Genomes and Annotations
Introduction
In general, for RNA-seq analysis it is best to use genome sequences and gene annotations that:
Include sequences and gene annotations from PRIMARY contigs, i.e. chromosomes, mitochondrial sequences, unlocalised and unplaced scaffolds
Do not include sequences and gene annotations from alternative (ALT) contigs
Exclude multi-placed transcript sequences by masking/excluding sequence/records from the Y chromosome PAR region.
The txseq repository uses genome sequences and gene annotations retrieved from Ensembl. These are pre-processed using the “txseq ensembl” command which addresses all the issues above and outputs sanitised genome sequence and annotation files.
Note
If you are using the KIR BMRC workspace, sanitised genome sequences and gene annotations can be found in the “/well/kir/projects/mirror/txseq/” directory.
Retrieving genome sequences and gene annotations
The following files are required:
The Ensembl primary assembly FASTA sequences
The Ensembl geneset in GTF format
The Ensembl cDNA FASTA sequences
The Ensembl ncRNA FASTA sequences
PAR region definitions in BED format
The current Ensembl genome and annotation files can retrieve from the Ensembl FTP website.
PAR region locations can be retrieved from e.g. the Genome Reference Consortium, e.g.

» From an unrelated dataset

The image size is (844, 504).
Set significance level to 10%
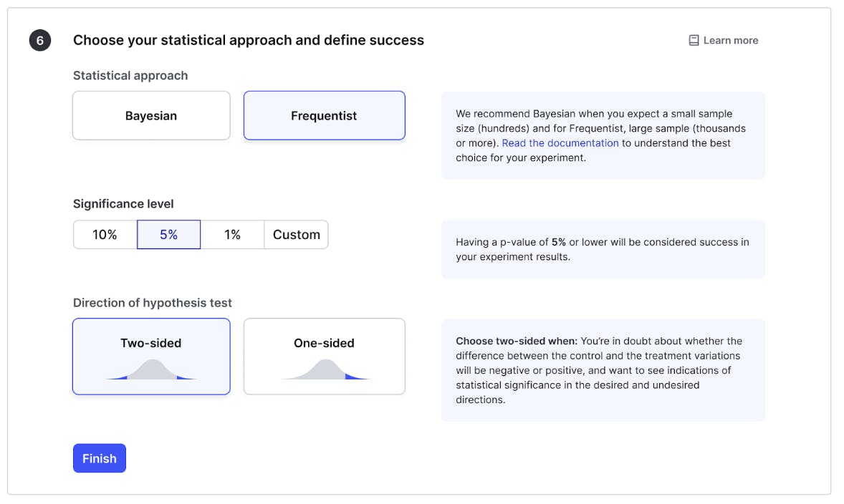click(105, 235)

Example 1: obtaining genome sequences and genes annotation files for analysis of human data
The human Ensembl genome and annotation files (for Ensembl release 110) can be retrieved using the following commands:
wget https://ftp.ensembl.org/pub/release-110/fasta/homo_sapiens/dna/Homo_sapiens.GRCh38.dna.primary_assembly.fa.gz
wget https://ftp.ensembl.org/pub/release-110/gtf/homo_sapiens/Homo_sapiens.GRCh38.110.gtf.gz
wget https://ftp.ensembl.org/pub/release-110/fasta/homo_sapiens/cdna/Homo_sapiens.GRCh38.cdna.all.fa.gz
wget https://ftp.ensembl.org/pub/release-110/fasta/homo_sapiens/ncrna/Homo_sapiens.GRCh38.ncrna.fa.gz
The human PAR coordinates should then be used to prepare a bed file, for example for the GRCh38.p14 release of the human genome the (tab-separated) file should look like this:
X 10001 2781479 PAR.1
X 155701383 156030895 PAR.2
Y 10001 2781479 PAR.1
Y 56887903 57217415 PAR.2
Example 2: obtaining genome sequences and genes annotation files for analysis of mouse data
The mouse Ensembl genome and annotation files (for Ensembl release 110) can be retrieved using the following commands:
wget https://ftp.ensembl.org/pub/release-110/gtf/mus_musculus/Mus_musculus.GRCm39.110.gtf.gz
wget https://ftp.ensembl.org/pub/release-110/fasta/mus_musculus/dna/Mus_musculus.GRCm39.dna.primary_assembly.fa.gz
wget https://ftp.ensembl.org/pub/release-110/fasta/mus_musculus/cdna/Mus_musculus.GRCm39.cdna.all.fa.gz
wget https://ftp.ensembl.org/pub/release-110/fasta/mus_musculus/ncrna/Mus_musculus.GRCm39.ncrna.fa.gz
The mouse PAR locations should thenbe used to prepare a bed file, for example for the GRCm39 release of the mouse genome the (tab-separated) file should look like this:
X 168752755 169376592 PAR
Y 90757114 91355967 PAR
Preparing the txseq-sanitised genome and annotations
It is recommended to prepare txseq-sanitised genome sequences and annotations in a central location for use in all of your RNA-seq projects.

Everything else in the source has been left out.